**Page**.
The use of hydrogen as a fuel is a particularly interesting way to produce heat directly (process engineering) or indirectly (individual or collective boilers), which still requires many research efforts for large-scale deployment.

The use of hydrogen in a burner, as a substitute for gaseous hydrocarbons for example, is not a simple change of fuel, with an evolution of the calorific value. The combustion characteristics are strongly modified: higher temperature and flame speed, reduction of the ignition energy by an order of magnitude, extension of the flammability range, modification of the emission spectrum (UV range) which can limit its use in certain industrial fields.

At the same time, the very significant reduction in the quenching distance, i.e., the minimum distance between the flame front and the wall, can cause the appearance of potentially harmful phenomena for the burner: premature deterioration accentuated by the high-water vapor content of the burned gases, appearance of hot spots and increased risk of flashback.

The high diffusivity of hydrogen is also an essential point to consider because, beyond the associated safety problems, it implies a strong decrease of the Lewis number, which compares the diffusion of heat to that of mass. For hydrogen, the faster mass diffusion tends to increase the thermo-diffusive instabilities, compared to hydrocarbon flames. Finally, the production of nitrogen oxides must be the subject of particular attention because the control of this pollutant is essential to perpetuate the use of hydrogen burners.

The burners used in many boilers are premixed and have a cylindrical geometry, made of a multi-perforated structure allowing the development and stabilization of the flame.

To improve the homogenization and to prevent flashback risks, a metallic fabric can cover the burners in some configurations. CFD is a recognized key-tool that can help the retrofitting process giving access to a high-fidelity 3D representation of the investigated technological configurations. The simulation fidelity can be further improved if heat transfer toward the wall (convective and radiative) as well as solid conduction are accounted in the simulation.

In line with the knowhow on combustion and CHT modelling, IFPEN is building-up several project proposals on the introduction of alternative e-fuels in industrial burners.

This internship proposal aims at pursuing the work initiated in the context of the collaboration with CETHIL, CORIA and CETIAT.

**Entries provided**.

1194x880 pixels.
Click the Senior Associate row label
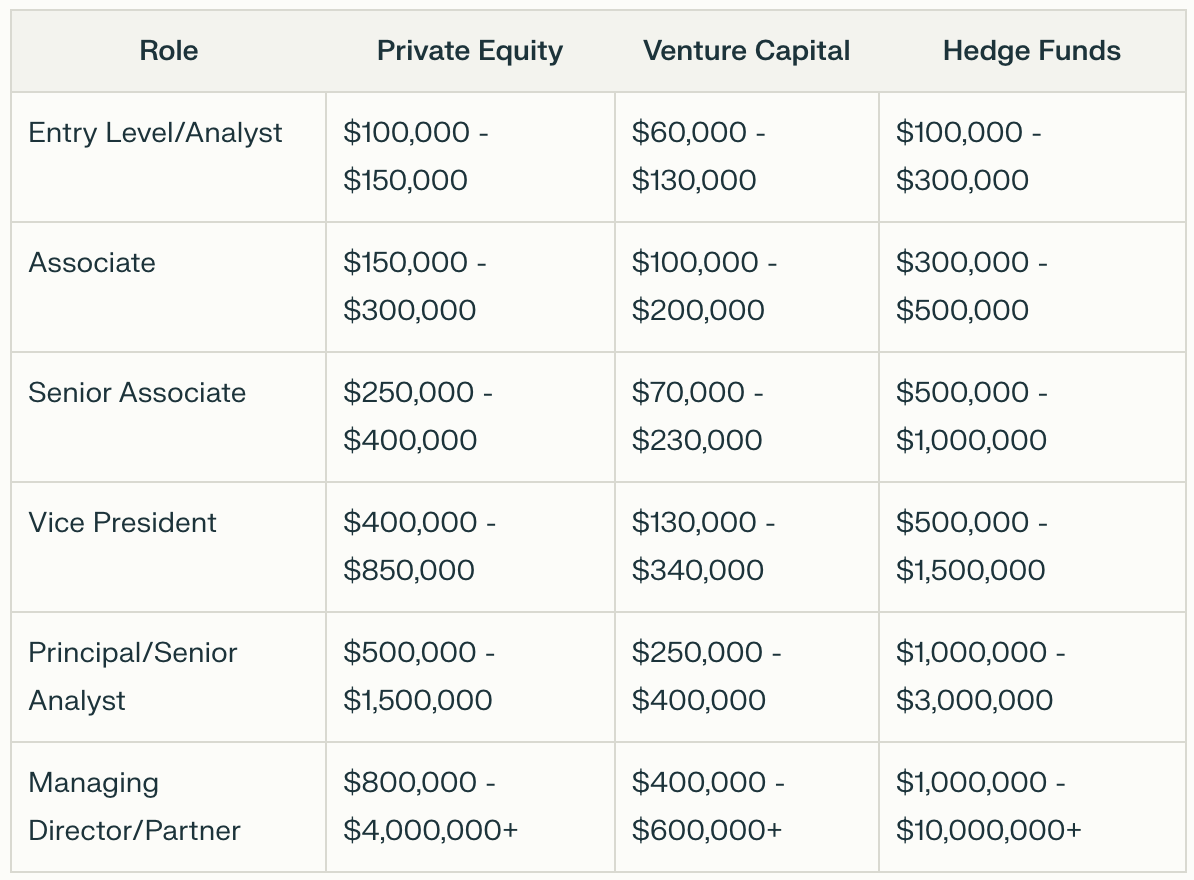137,393
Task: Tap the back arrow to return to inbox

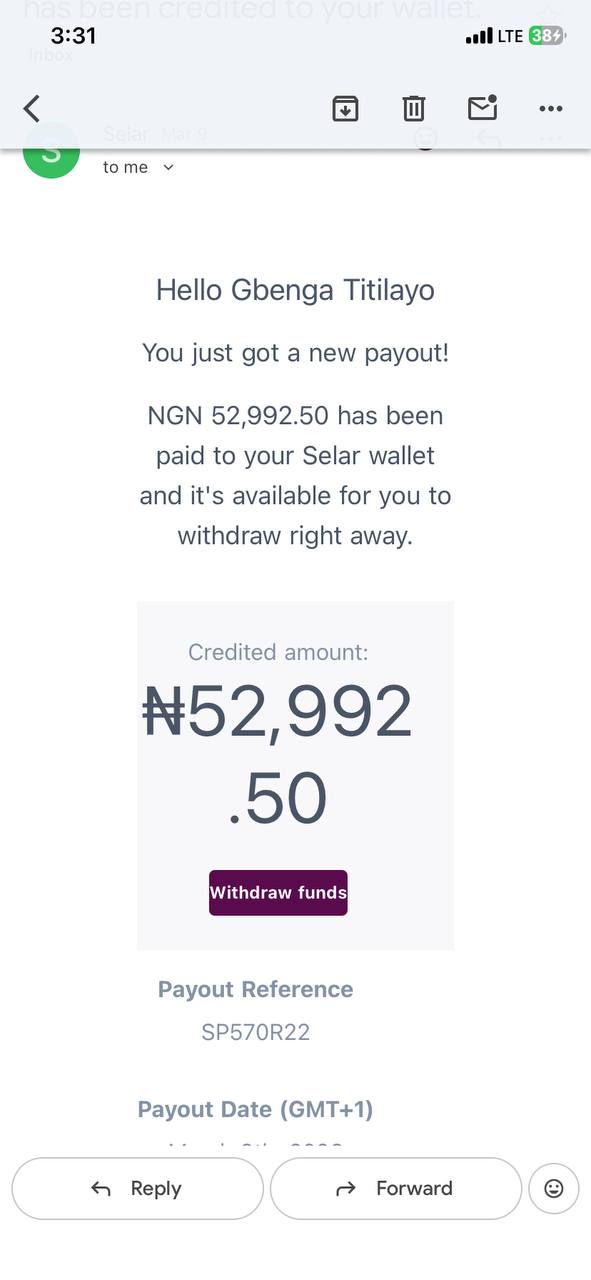Action: click(x=31, y=108)
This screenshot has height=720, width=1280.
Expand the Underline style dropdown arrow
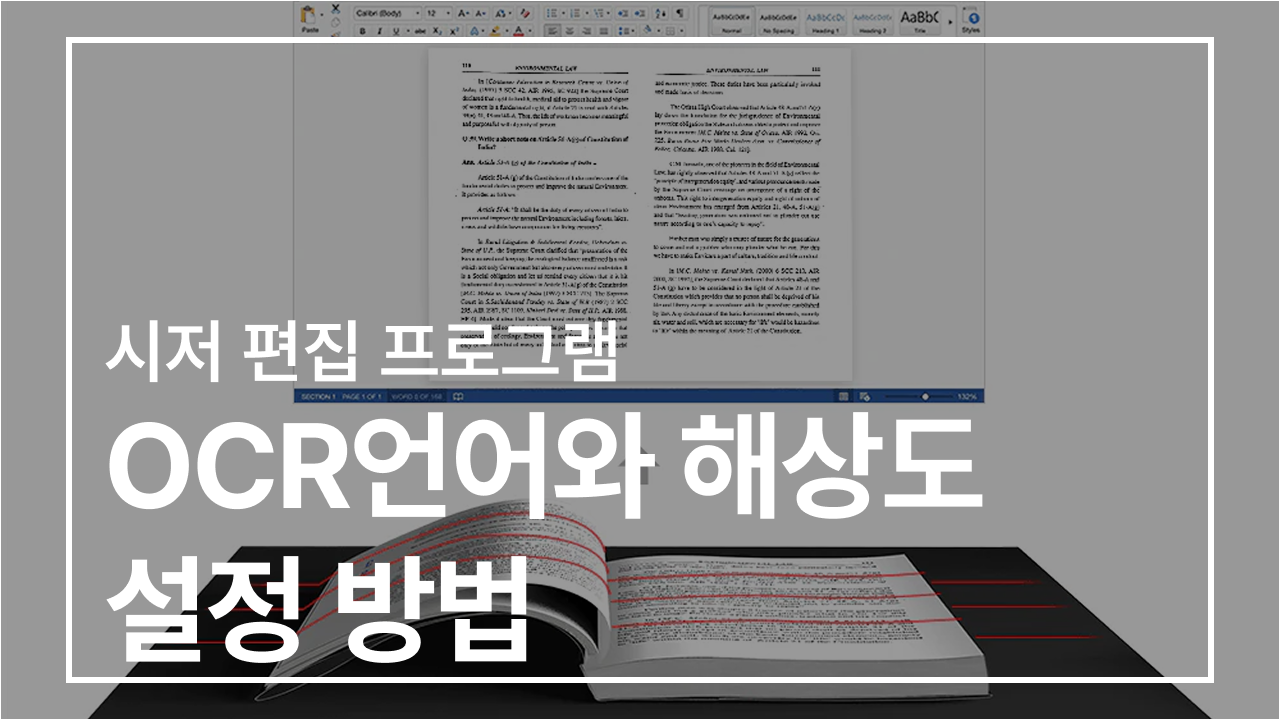click(408, 31)
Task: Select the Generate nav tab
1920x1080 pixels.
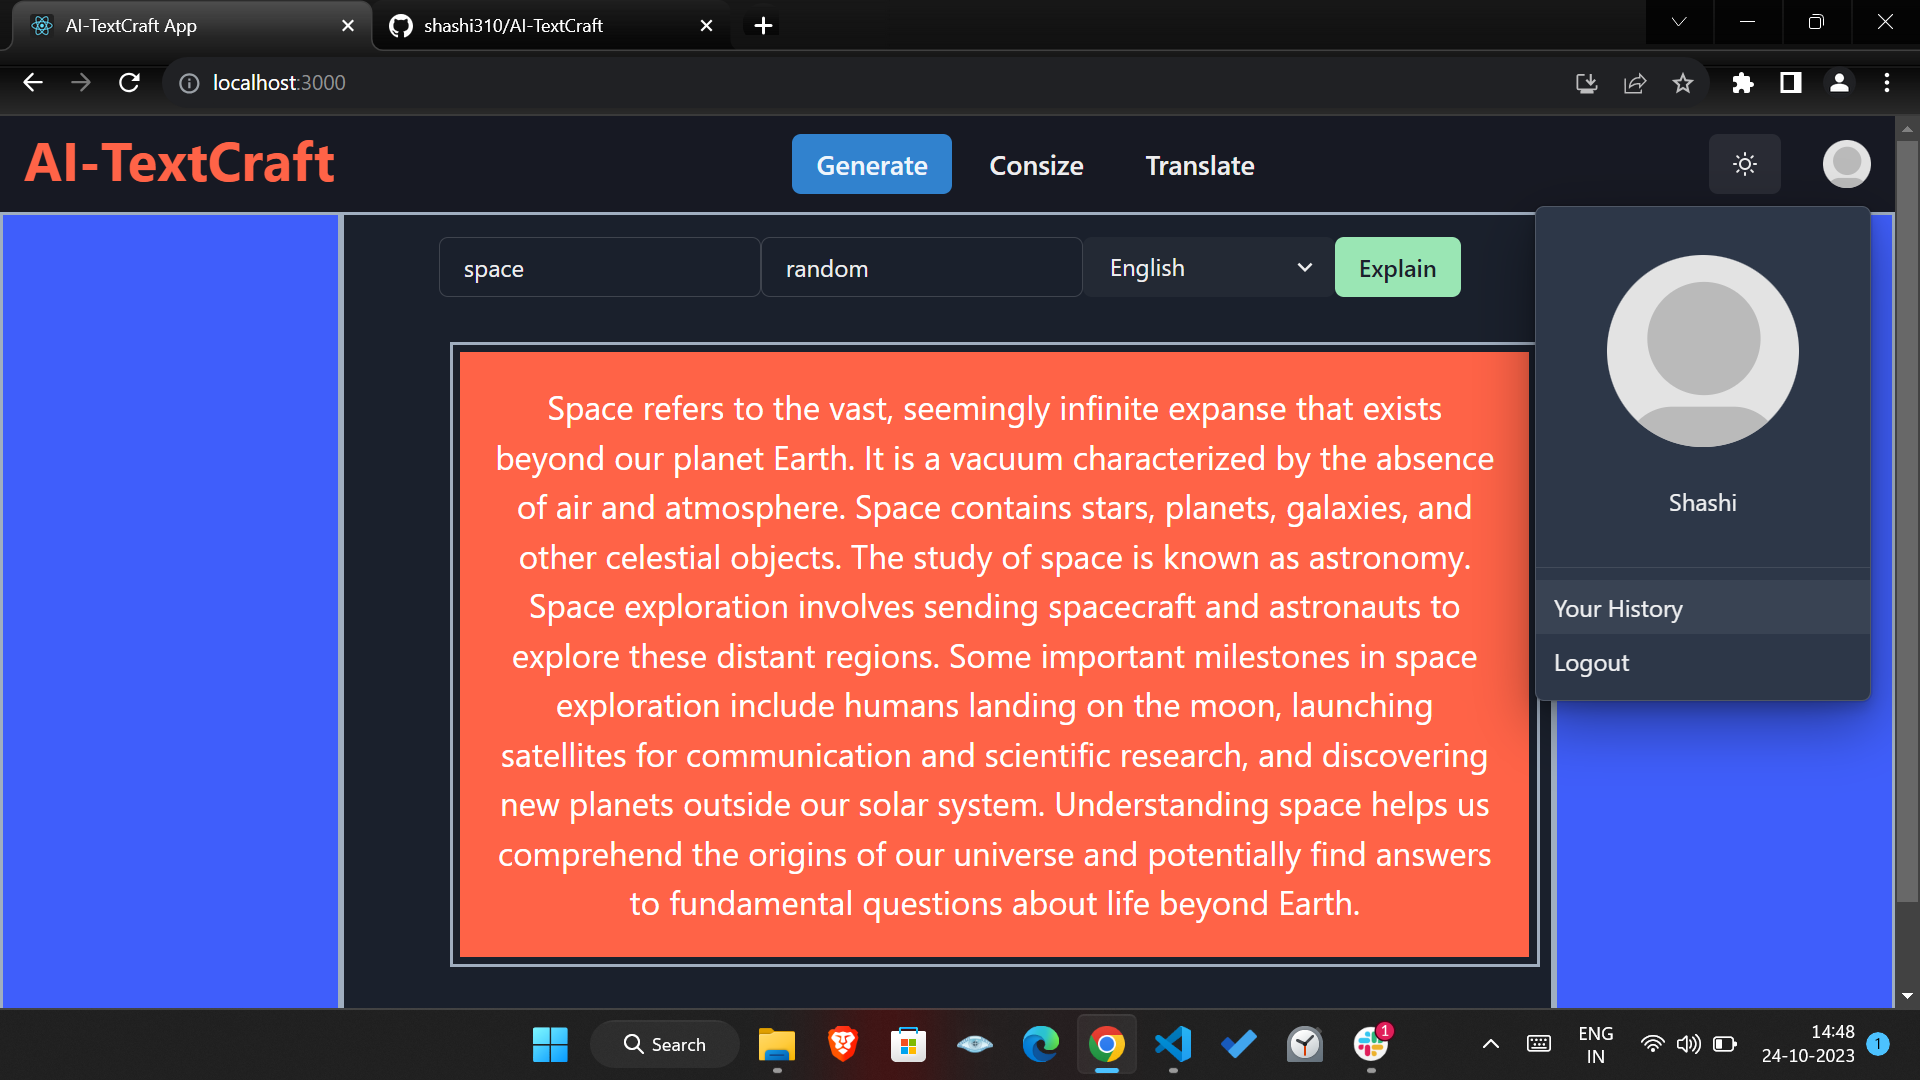Action: 871,165
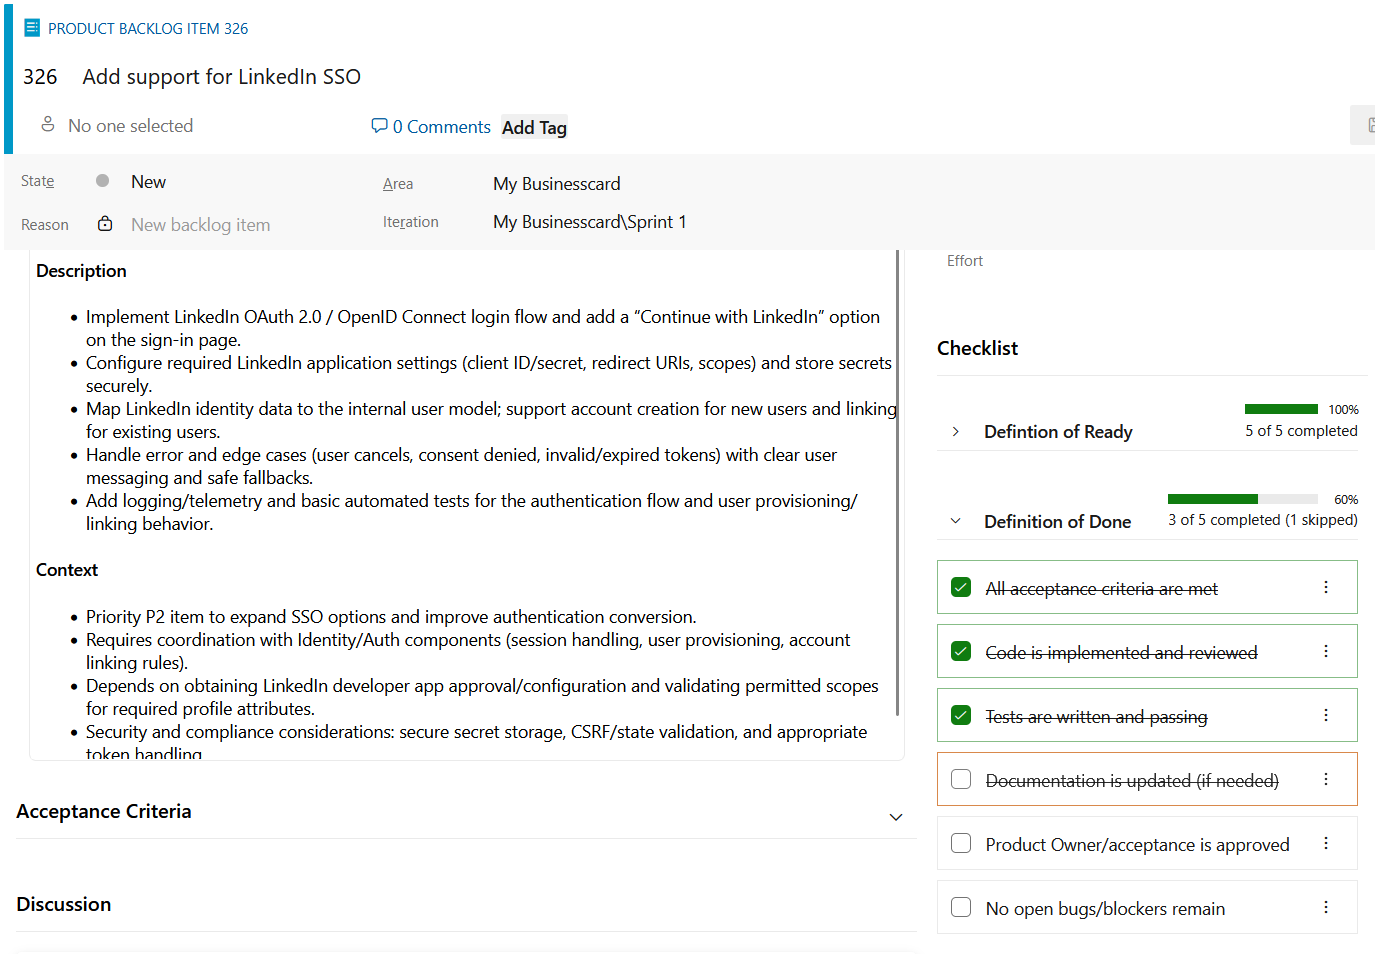Check 'No open bugs/blockers remain' checkbox
The image size is (1379, 958).
click(961, 907)

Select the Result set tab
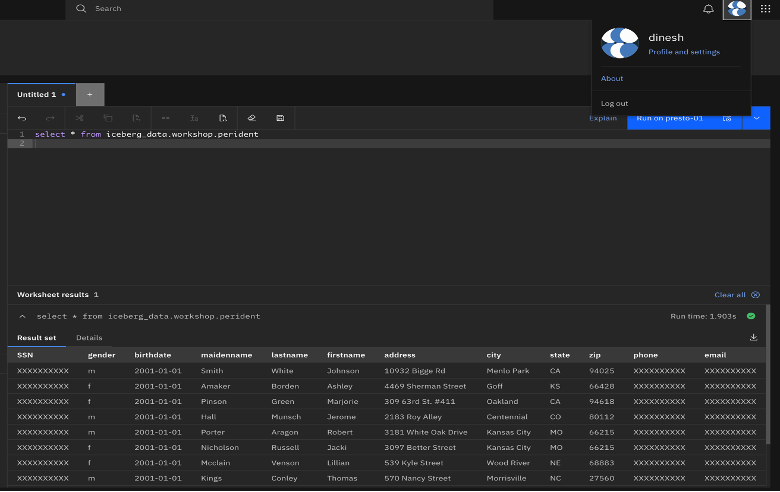[36, 338]
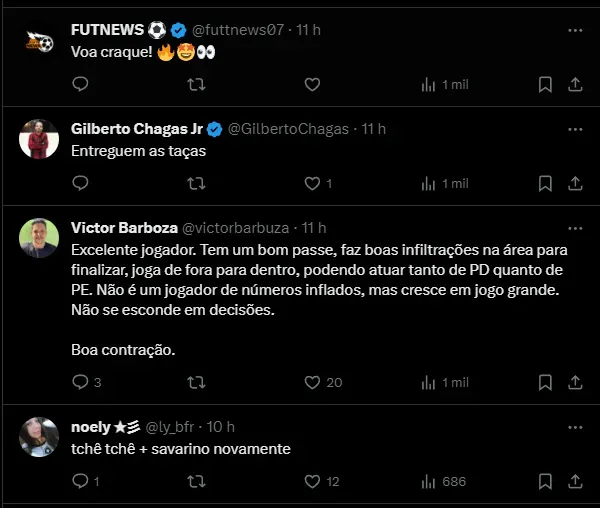Viewport: 600px width, 508px height.
Task: Share Gilberto Chagas Jr's tweet
Action: (575, 183)
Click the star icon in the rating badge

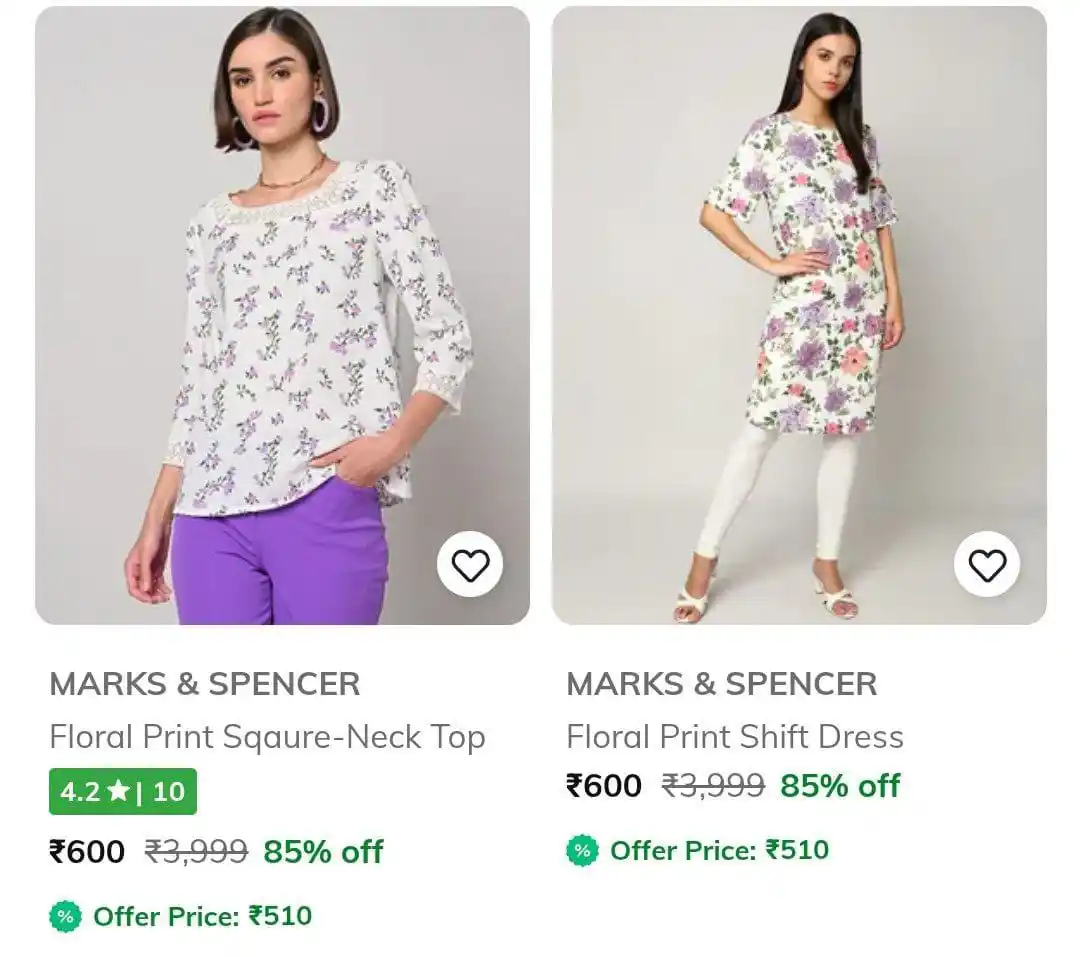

**Your goal**. Quote everything in the hydrogen burner text from "To improve the" down to "in industrial burners.". Rely solely on the hydrogen burner text and nothing else.

**Written reply**.
To improve the homogenization and to prevent flashback risks, a metallic fabric can cover the burners in some configurations. CFD is a recognized key-tool that can help the retrofitting process giving access to a high-fidelity 3D representation of the investigated technological configurations. The simulation fidelity can be further improved if heat transfer toward the wall (convective and radiative) as well as solid conduction are accounted in the simulation.

In line with the knowhow on combustion and CHT modelling, IFPEN is building-up several project proposals on the introduction of alternative e-fuels in industrial burners.